Start Data rows

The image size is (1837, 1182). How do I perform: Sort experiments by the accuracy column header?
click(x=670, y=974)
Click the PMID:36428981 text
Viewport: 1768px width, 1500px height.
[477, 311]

End Data rows

#### [Set exercise]
Can you quote the data above word for word, keeping every line in its original order?

#### [The response]
The image size is (1837, 1182). How do I perform: Sort experiments by the accuracy column header?
click(x=670, y=974)
Click the PMID:36428981 text
Viewport: 1768px width, 1500px height.
[477, 311]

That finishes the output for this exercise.